Recorded information:
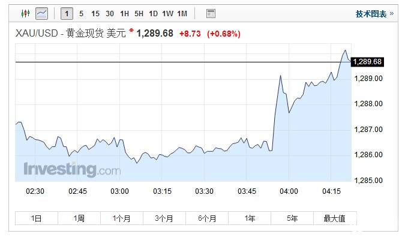Screen dimensions: 405x240
Task: Set range to 3个月
Action: 164,218
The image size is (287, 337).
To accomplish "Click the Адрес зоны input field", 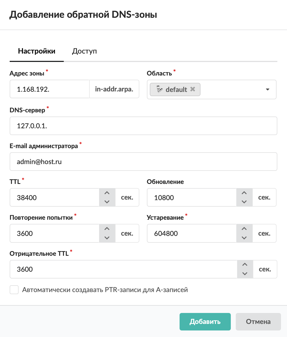I will 50,89.
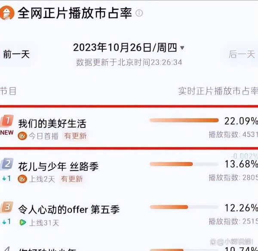Tap the rank 2 badge icon

[x=7, y=164]
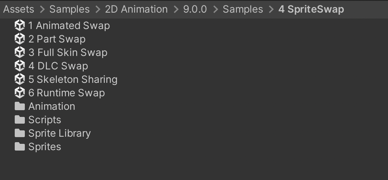Jump to the 9.0.0 breadcrumb folder
Screen dimensions: 388x180
click(195, 9)
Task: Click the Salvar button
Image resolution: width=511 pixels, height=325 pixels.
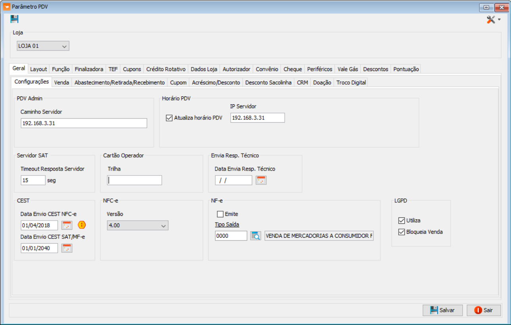Action: point(443,310)
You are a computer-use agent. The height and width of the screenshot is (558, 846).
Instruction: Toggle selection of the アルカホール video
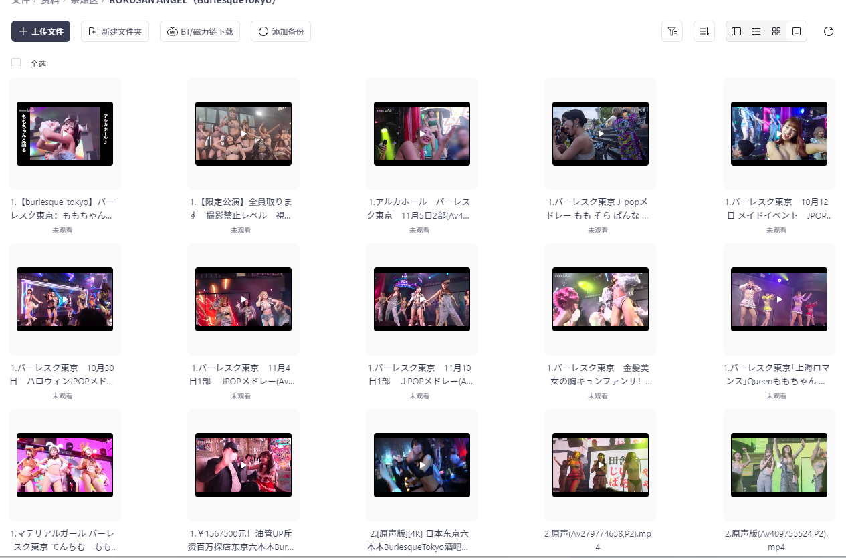tap(421, 134)
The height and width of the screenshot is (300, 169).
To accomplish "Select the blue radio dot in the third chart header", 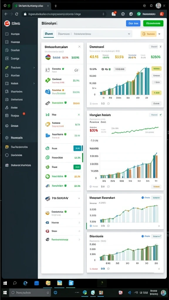I will tap(143, 198).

Problem: Scan the entries above for the word "screenshot", then copy every line in which it occurs.

Answer for this exercise:
You are a computer-use agent. The height and width of the screenshot is (558, 846).
The height and width of the screenshot is (300, 169).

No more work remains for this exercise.